Right now I’m working on an app where plenty of swapping is taking place as the user moves around the world, so any info even remotely related to this topic would be appreciated. Thanks!
I’ve seen words to that effect elsewhere, as well. I think the idea is that you want to be sure that RTs and shaders are always in local video memory, no matter what. Textures tend to be swapped in and out, so that’s generally not as big a concern so they come last. I guess you could look at it as a priority scheme, where the priority is implicit in the order of allocation. (shrug)
There’s the so-called UMA (unified memory architecture), which supposedly makes the driver responsible for the management of all resources, based completely in and paged from system memory as needed. That’s a driver dependent feature, so I’m not sure what to make of it. Not really sure why I mentioned it, except that I was puzzled by it.
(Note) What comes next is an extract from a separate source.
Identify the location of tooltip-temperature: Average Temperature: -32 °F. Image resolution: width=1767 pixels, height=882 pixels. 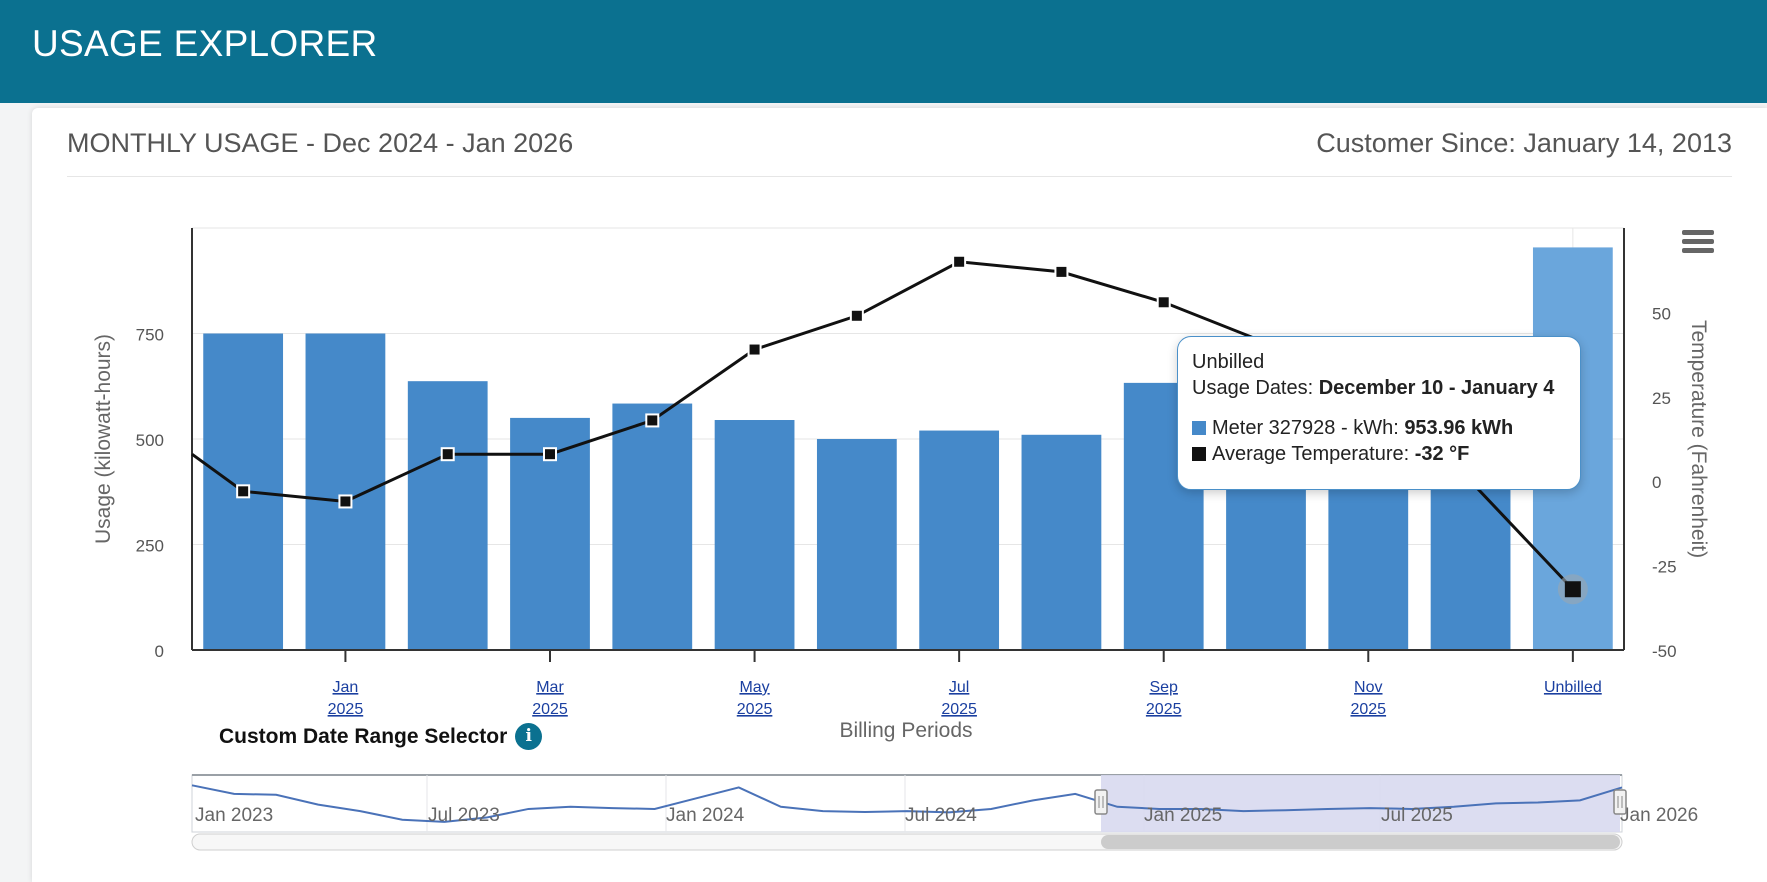
(1379, 454).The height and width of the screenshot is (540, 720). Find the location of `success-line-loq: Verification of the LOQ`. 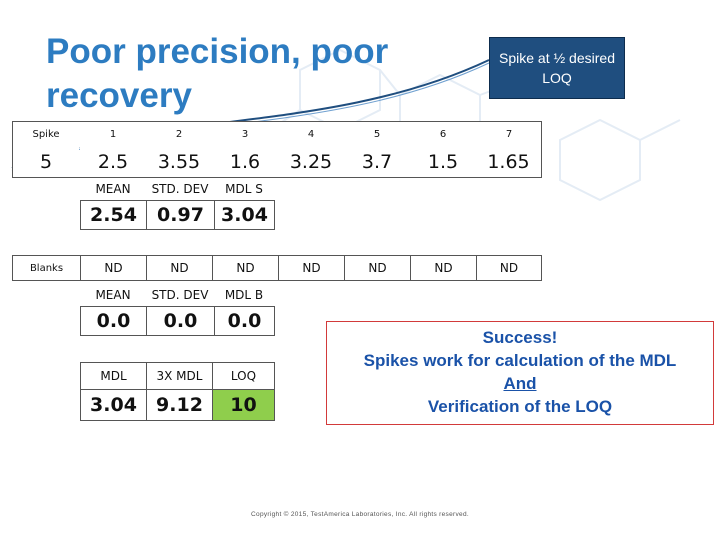

success-line-loq: Verification of the LOQ is located at coordinates (520, 406). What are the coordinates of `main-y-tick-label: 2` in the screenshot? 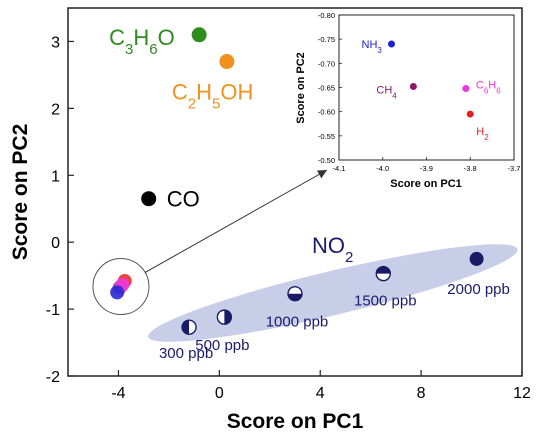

Personally, I find all this troubling and I sincerely hope the day soon arrives that we needn’t worry about such things as the order of resource allocation. Although in my situation, it’s pretty straightforward and actually quite natural to allocate in that order, besides, since my RTs and shaders tend to be relatively permanent fixtures.
I found out about this the hard way, when I noticed that changing resolutions on the fly (with the implicit size change in render targets) sometimes seriously hurt performance.
It’s annoying to delete and recreate all of my GL objects for a simple window resize.
It’s basically a question of fragmentation.
If you allocate static stuff first (stuff that doesn’t get swapped out), then when textures fragment memory, they can do so freely without interference from static blocks. If you allocate static blocks in the middle of a fragmented memory space, then there can be problems.
Thanks for the info guys. I’ve begun to re-work some of my loading code to reorder things and I’ve seen the framerate change for the better in some cases and for the worse in others. I’m still not done yet, so I guess the jury is still out. My ordering is going to be something like:
- Render Targets
- Vertex Buffers
The vertex buffers make me a bit nervous; if I were writing drivers for these things I might page off the vertex buffers in deference to textures, or even go so far as to draw them directly from memory off the card if there wasn’t room. Has anyone come accross some more info regarding where VBOs should be in the allocation order?
I think korval has it, beware of fragmentation, you should put the most dynamic stuff last, and hope static suff is small enough to stay in vram.
It has even been suggested that a total eviction of resources can help in the fragmentation department (like between levels of a game, or similar working set changes).
All the swapping is likely to be based on a driver dependent eviction strategy, probably time-stamp/LRU based, so I might give textures and VBOs even odds. Surely RTs and shaders have an intrinsically higher priority than textures and VBOs; that’s about as far as I’m willing to venture.